号外:COP28開幕へ、温暖化ガス排出減への反転遠く
11月30日からアラブ首長国連邦(UAE)のドバイで、第28回国連気候変動枠組み条約締約国会議(COP28)が開催されています。世界の温暖化ガス排出削減はなかなか進まず、排出量はむしろ増加傾向にあります。地球温暖化に歯止めをかけるためには、今回のCOP28で各国が実効性のある対応策を打ち出さなければなりません。下記の記事では会議開催直前に、今回の主要なテーマについてまとめています。
<COP28 at UAE、信頼を取り戻す場に>の項を参照
2023年11月23日付け日本経済新聞電子版に掲載された記事より、
“世界で異常気象が相次ぎ、地球環境の悪化が続いている。温暖化ガスの排出削減は待ったなしの状況だ。2030年に2010年比45%減らす必要があるにもかかわらず、国連試算では8.8%増える。11月30日に開幕する温暖化防止を議論する国連会議で大幅削減につながる実効策で合意できるかが重要になる。2023年は観測史上最も暑い年となる。南極の氷の面積は過去最少になり、海面上昇ですでに複数の島が水没した。一方で干ばつや熱波などが猛威を振るう。”

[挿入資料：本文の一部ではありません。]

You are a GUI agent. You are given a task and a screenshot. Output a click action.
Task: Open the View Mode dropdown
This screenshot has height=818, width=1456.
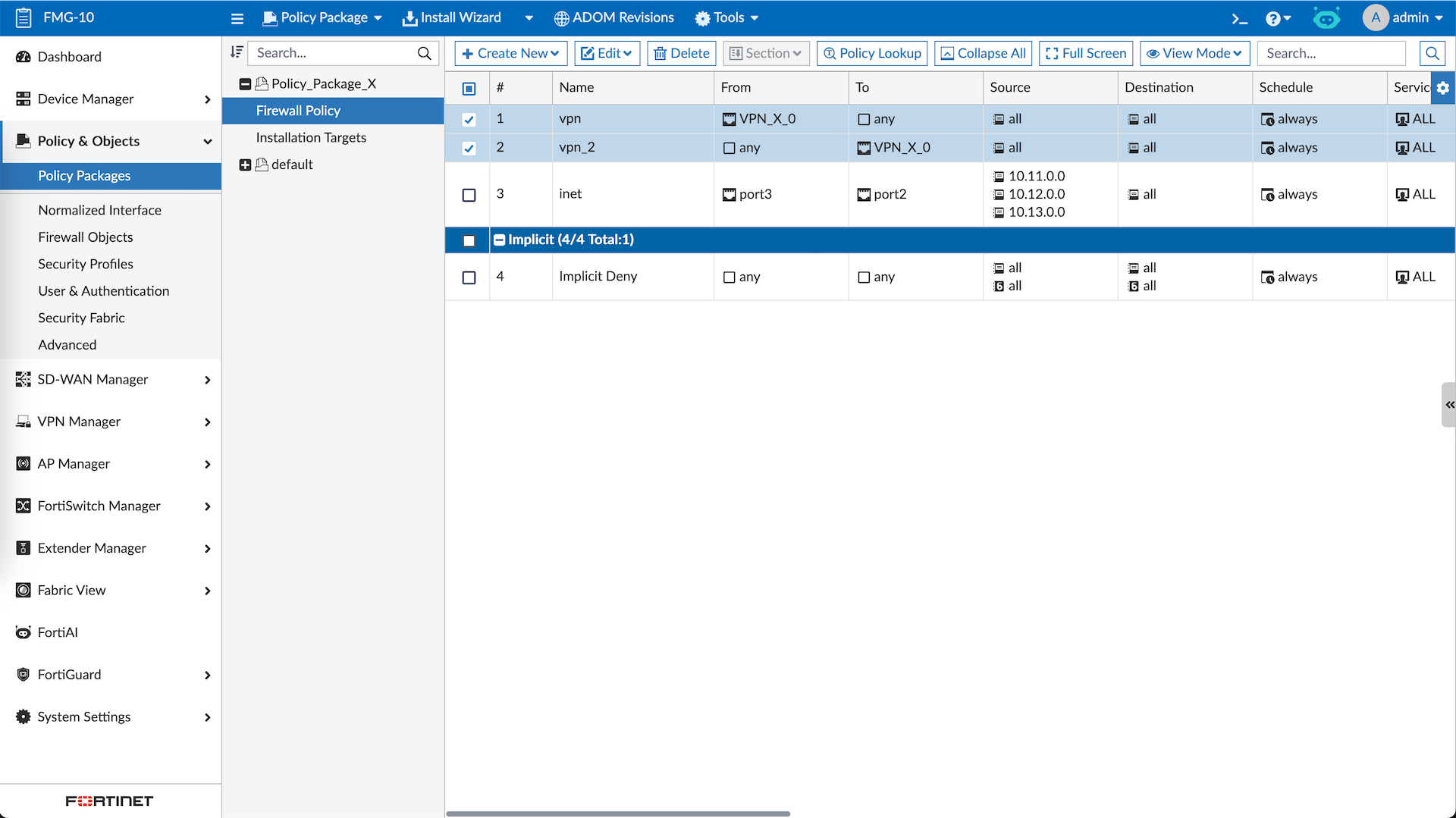coord(1194,53)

“第28回国連気候変動枠組み条約締約国会議(COP28)はアラブ首長国連邦(UAE)のドバイで12月12日まで開かれる。温暖化防止の国際枠組み「パリ協定」の目標に沿って温暖化の被害がこれ以上広がらないよう排出削減などを討議する。「パリ協定にはもう時間の猶予はない」。COP28議長に就くUAEのスルタン・ジャベル産業・先端技術相は訴える。国連によると、2022年の温暖化ガスの排出量は前年比1.2%増え、574億トンと過去最高だった。”
“地球の気温上昇を産業革命前から1.5度以内に抑えるパリ協定の目標の達成にはわずか7年後の2030年に2010年比で45%の削減が必要になる。実際には減るどころか増加傾向が続いている。COP28では各国の排出削減の状況を検証し、不十分ならば改善を促す。国際エネルギー機関(IEA)によると、過去30年で前年比で排出が減ったのは4回だけしかない。ほとんどの都市は世界金融危機や新型コロナウイルス禍といった特殊要因が重なった。主要国は2050年に排出を実質ゼロにする目標などを掲げるが、足元の対応は追い付いていないのが実情だ。国連環境計画(UNEP)はこのままの対応では今世紀末に産業革命からの気温上昇が2.9度に達する恐れがあると警告する。”
“COP28での論点はいくつかある。まずは再生可能エネルギーの拡大だ。UAEは米欧とともに2030年までに再生可能エネルギー容量を現在の3倍、少なくとも110億キロワットに増やすと明記する誓約を、COP28冒頭の首脳会合で採択する方針だ。再生可能エネルギーはウクライナ危機以降、着実に増加した。化石燃料のように特定の国からの輸入に頼らない国産エネルギーとして活用できるからだ。IEAによると、2022年の世界の再生可能エネルギー導入量は最大4億400万キロワットに上った。ウクライナ危機前の2021年の1.4倍の規模にあたる。実現すればパリ協定の目標に向けた一歩になる。”
“もう一つは化石燃料の利用削減だ。再生可能エネルギーが増える一方で化石燃料の消費は減っていない。各国政府がエネルギー価格の高騰を機に大量の補助金を化石燃料に支出しているのが一因といえる。国際通貨基金(IMF)によると、世界各国の化石燃料への補助金は2022年だけで、減税などの間接コストも含めるとおよそ7兆ドル(約1000兆円)と過去最高となった。ウクライナ危機前の2020年比で1.4倍増えた。同危機以降、ロシア産の化石燃料の調達が滞った。世界の政府が国民の生活苦を和らげるためにガソリンの価格上昇を抑える補助金を出した。日本が6兆円を予算措置したガソリン補助金などもその代表例にあたる。国連のグテレス事務総長は「化石燃料への補助金をクリーンエネルギーや雇用対策に回すべきだ」と繰り返し語る。COP28で欧州は化石燃料の段階的廃止を主張する見通しだ。”
“干ばつや洪水、熱波の被害や死者が相次ぐ。最も被害が深刻なのはアフリカや南アジア、太平洋などの脆弱な国々だ。COP28では気象被害を受ける途上国向けの基金の詳細を詰める。反対の少ない再生可能エネルギーの普及に加え、化石燃料の利用を大胆に減らさなければ排出の大幅減は実現できない。いまの取り組みではパリ協定の目標達成にほど遠い。各国が目先の利害を乗り越え、COP28で一致した具体策を打ち出せるかが注視されている。”